70 - “Be here now”
Q: Robert, if our attention is on the senses, we are in the moment. If our attention is on thoughts, we are not in the moment. In human evolution, the brain expanded dramatically. With this new brain, we started having more thoughts, and more advanced thoughts. Our attention was drawn to those thoughts. So we evolved to be more not in the moment. If we want to be more in the moment, we just need to retrain ourselves to put our attention more on the senses.
A: I cannot agree. “Be here now” is an injunction against being lost in thought—not any kind of ultimate “truth”. One may be lost in thought to be sure, but one may also be lost in sensing. I see no superiority to either of those two conditions. Lost is lost. The best case is when you are lost in neither, but simply open and present to whatever may arise, be it a thought, a perception, an emotion, whatever. That is when one is most alive, I say.

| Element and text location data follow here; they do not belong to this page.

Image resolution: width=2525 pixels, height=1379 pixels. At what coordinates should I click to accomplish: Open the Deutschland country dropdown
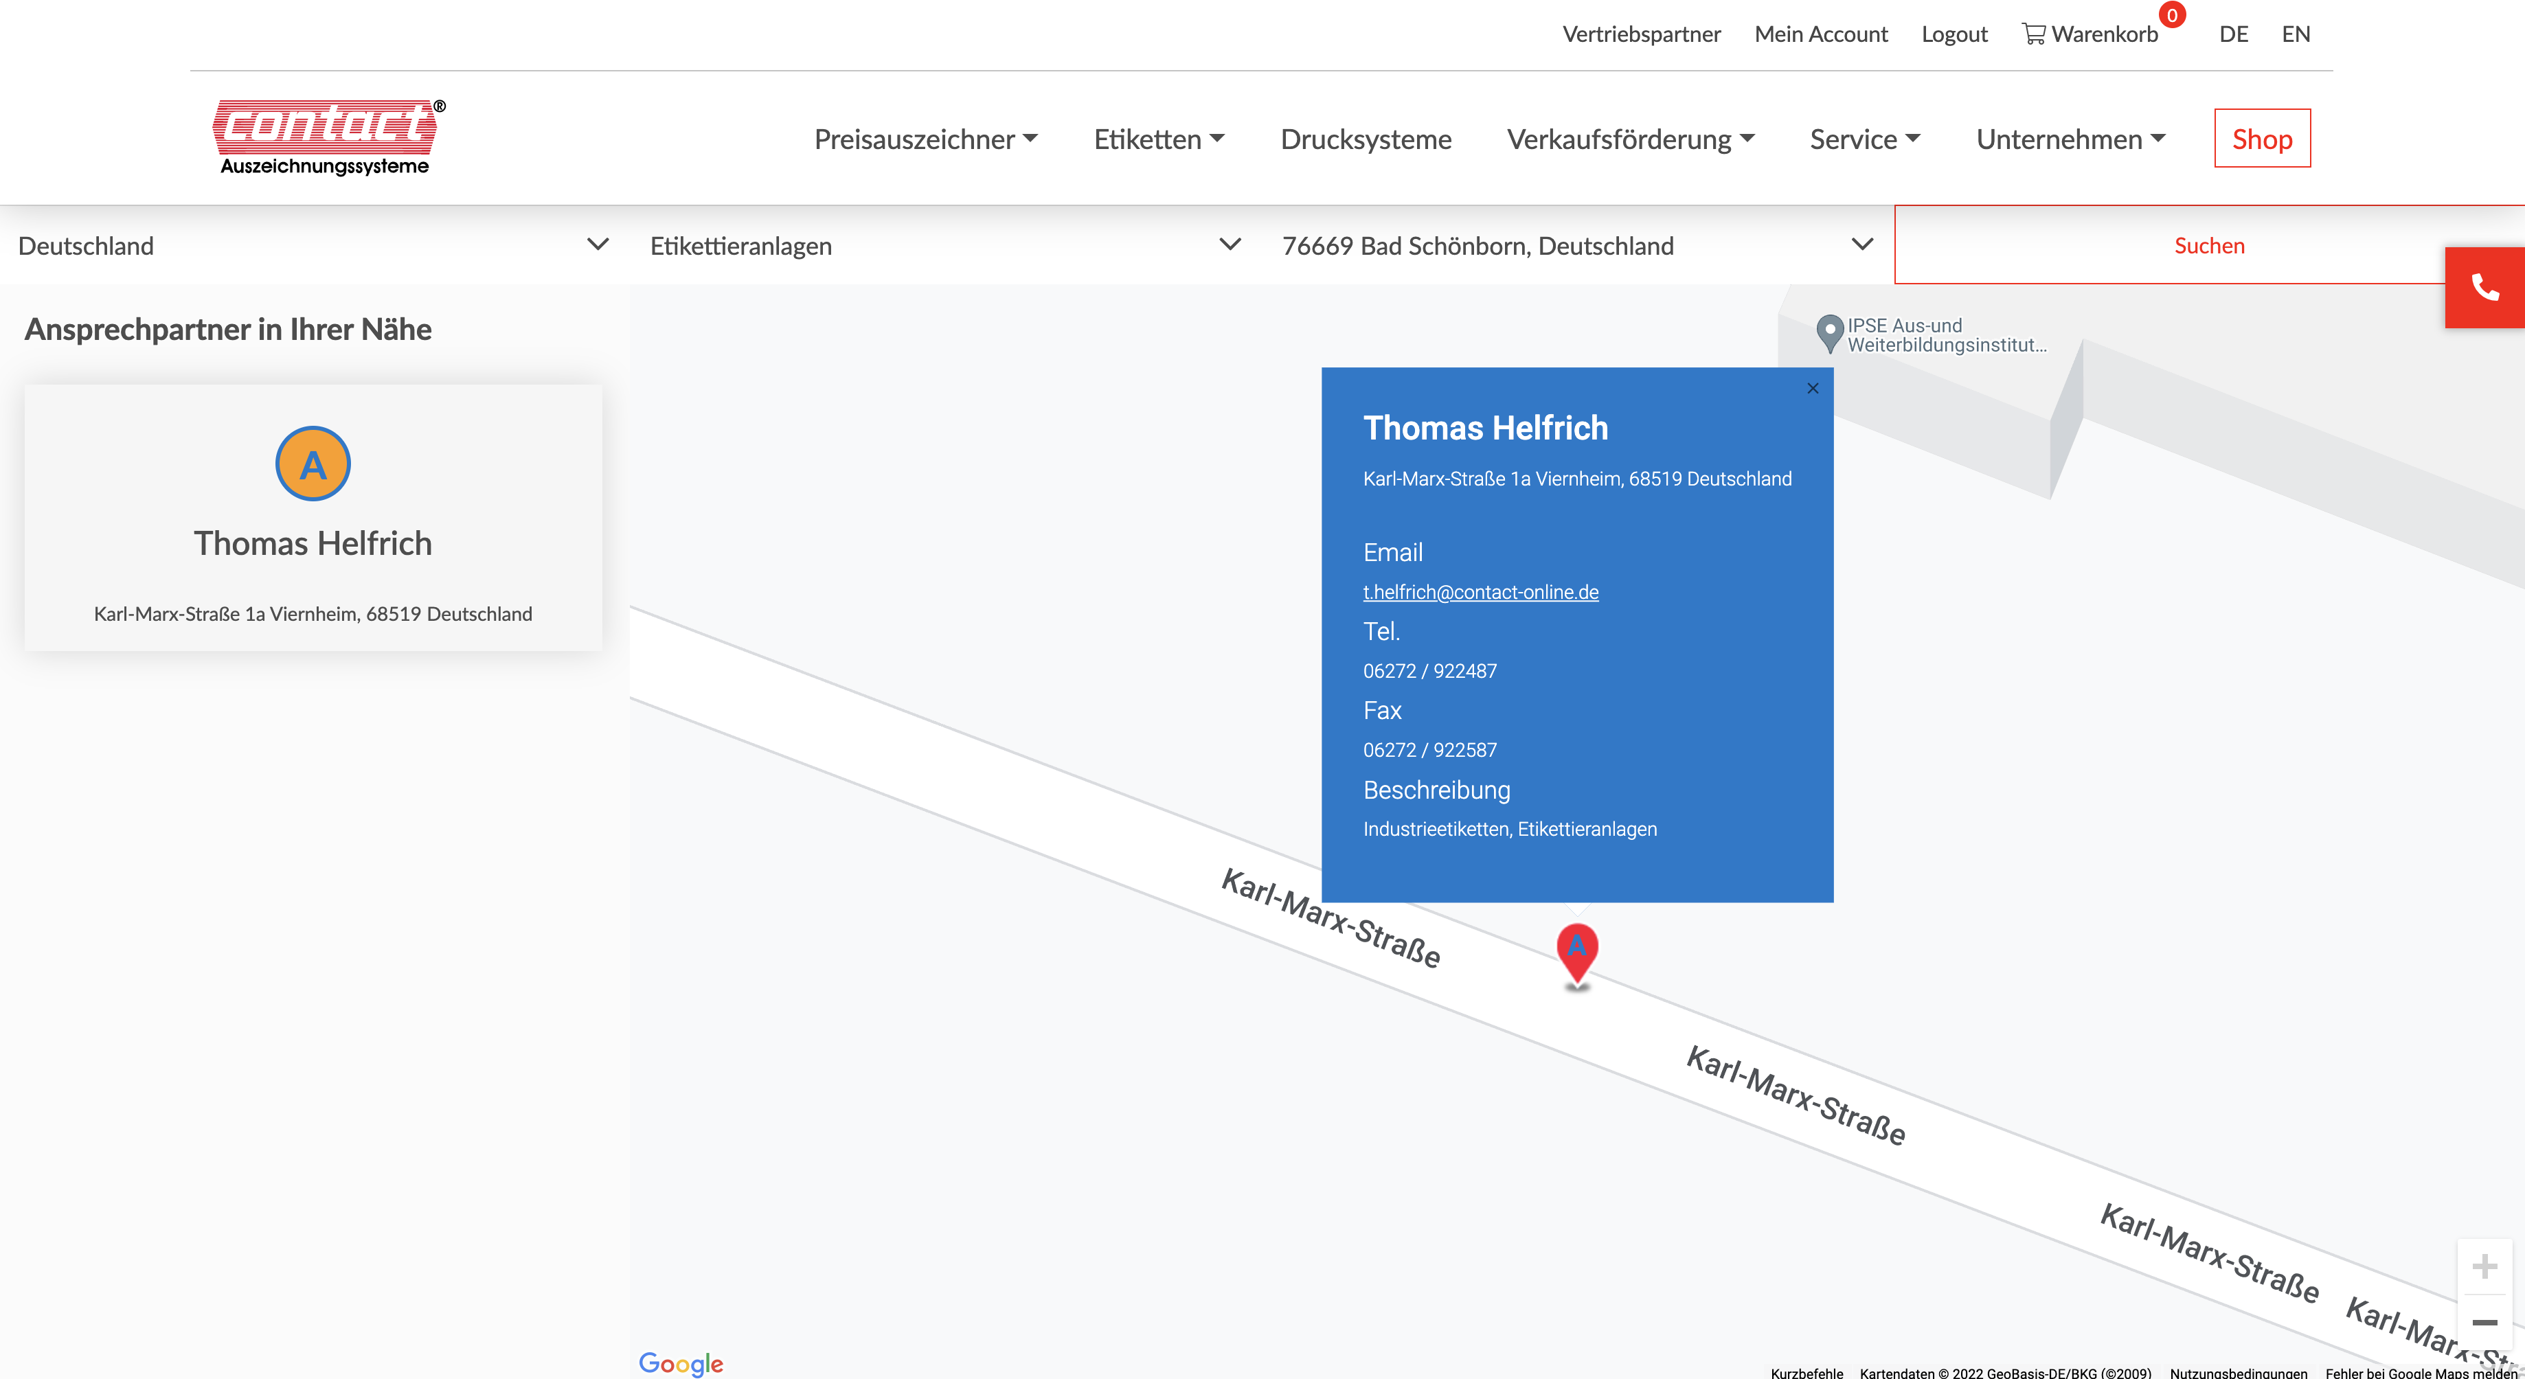pyautogui.click(x=314, y=245)
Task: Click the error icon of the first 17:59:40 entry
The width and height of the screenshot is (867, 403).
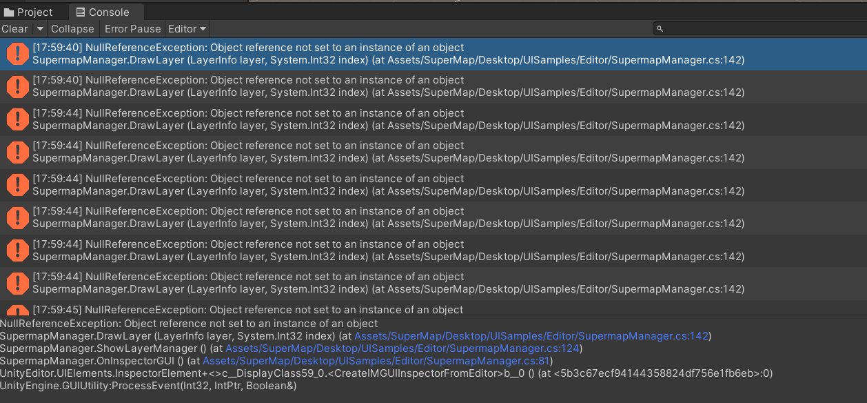Action: (17, 54)
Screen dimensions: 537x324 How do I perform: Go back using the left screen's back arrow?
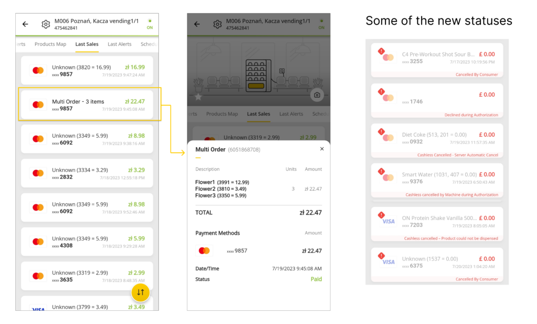(x=25, y=24)
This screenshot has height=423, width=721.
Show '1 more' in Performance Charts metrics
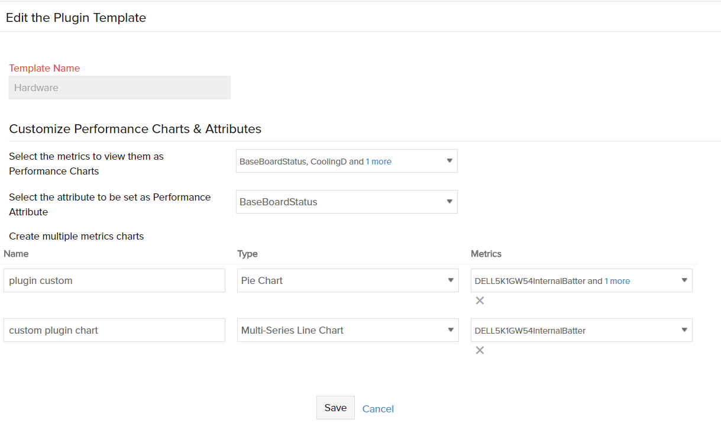pos(379,162)
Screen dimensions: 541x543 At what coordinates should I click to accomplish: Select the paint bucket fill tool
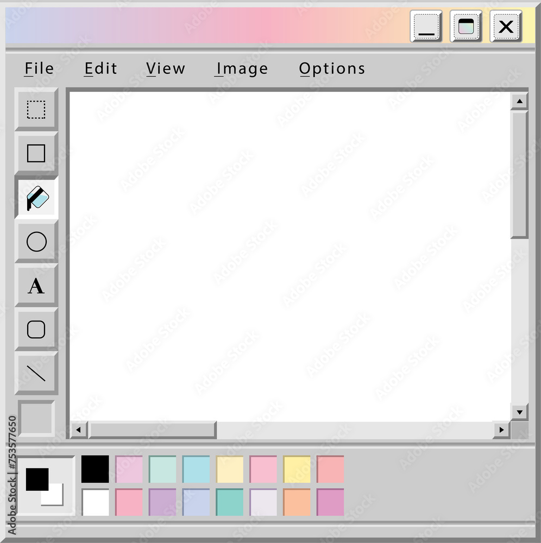pyautogui.click(x=36, y=198)
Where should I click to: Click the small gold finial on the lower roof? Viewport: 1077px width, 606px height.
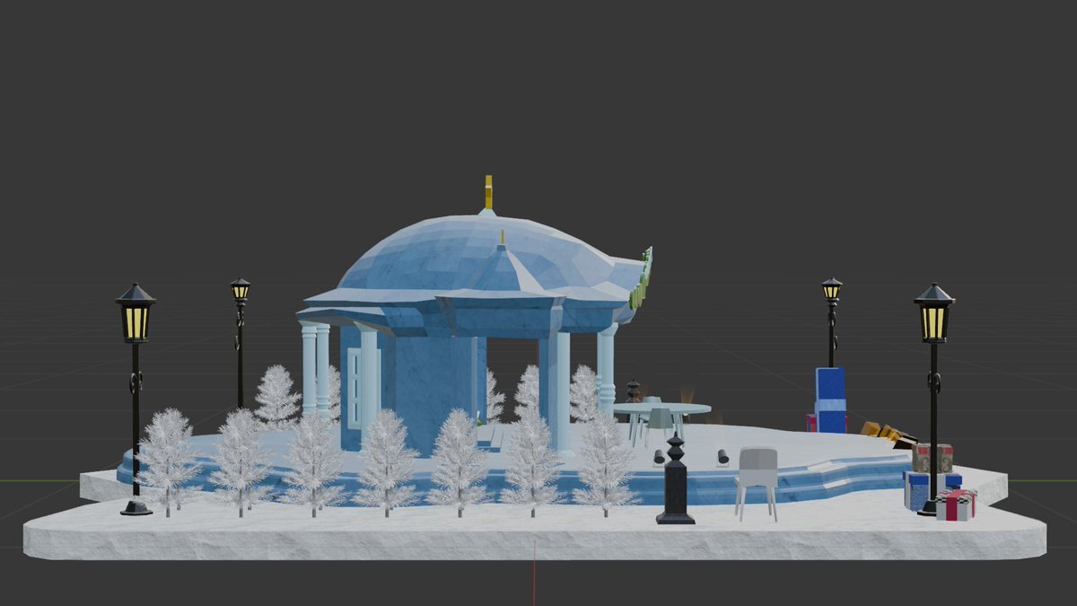coord(502,239)
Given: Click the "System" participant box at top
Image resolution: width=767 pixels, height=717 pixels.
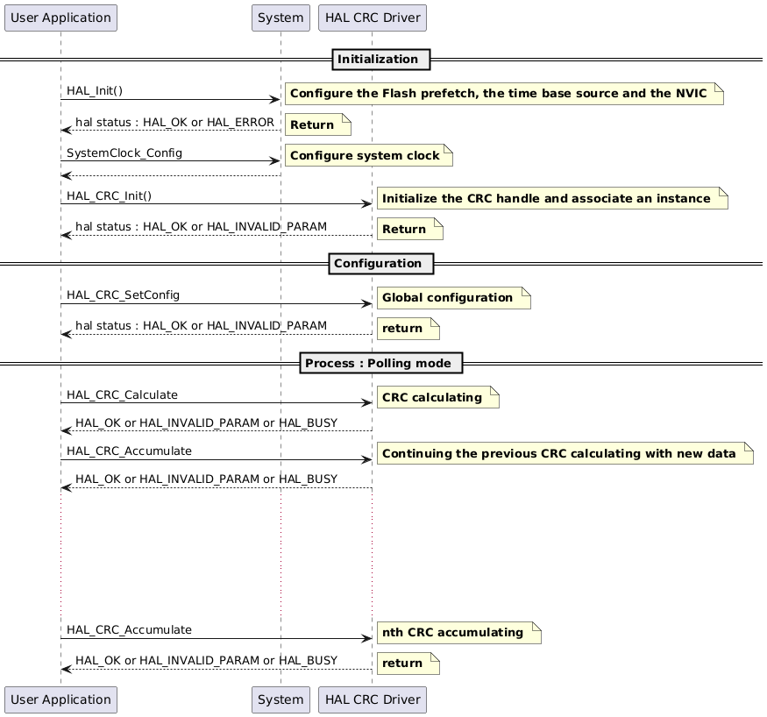Looking at the screenshot, I should coord(281,18).
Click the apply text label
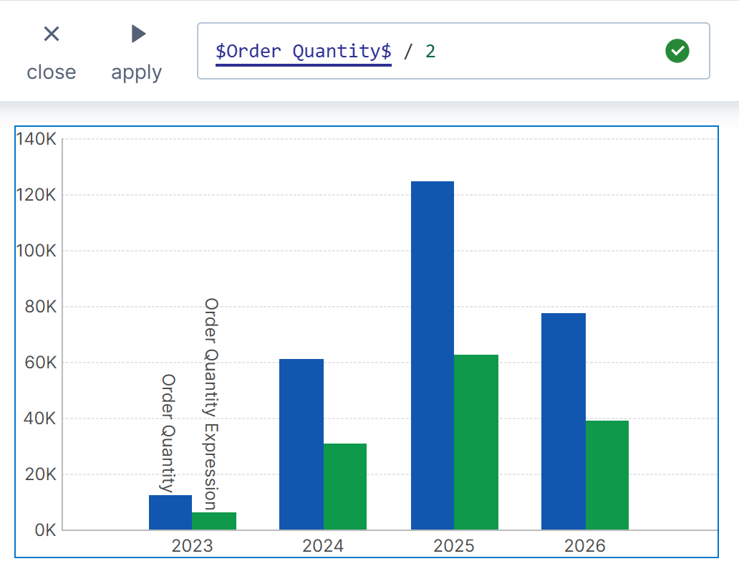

My friend Joan Tollifson has said that if we give “open attention to sensations rather than ideas, impermanence is quite obvious, not as an idea we logically understand, but as our direct experience.” As I understood her, Joan was not recommending that one ought to prefer noticing sensations to noticing thoughts. She meant only that, for many of us, it may be easier to notice the fleetingness of sensations than it is to notice the transitory nature of thoughts, many of which, being habitual, seem “stickier” than sensations. This is particularly true of certain kinds of thoughts such as self-judgments, anxieties, and fears, etcetera.
However, one might equally well sit quietly and observe the flow of thought—how a thought rises, unbidden, only to be replaced by the next thought, and the next, and the next… That flow is no different from the flow of sensations. They are, in fact, parts of the same flow, the stream of consciousness.
Sensations, perceptions, feelings, thoughts, emotions—all of it—are occurring constantly, whether noticed or not, and cannot be divided.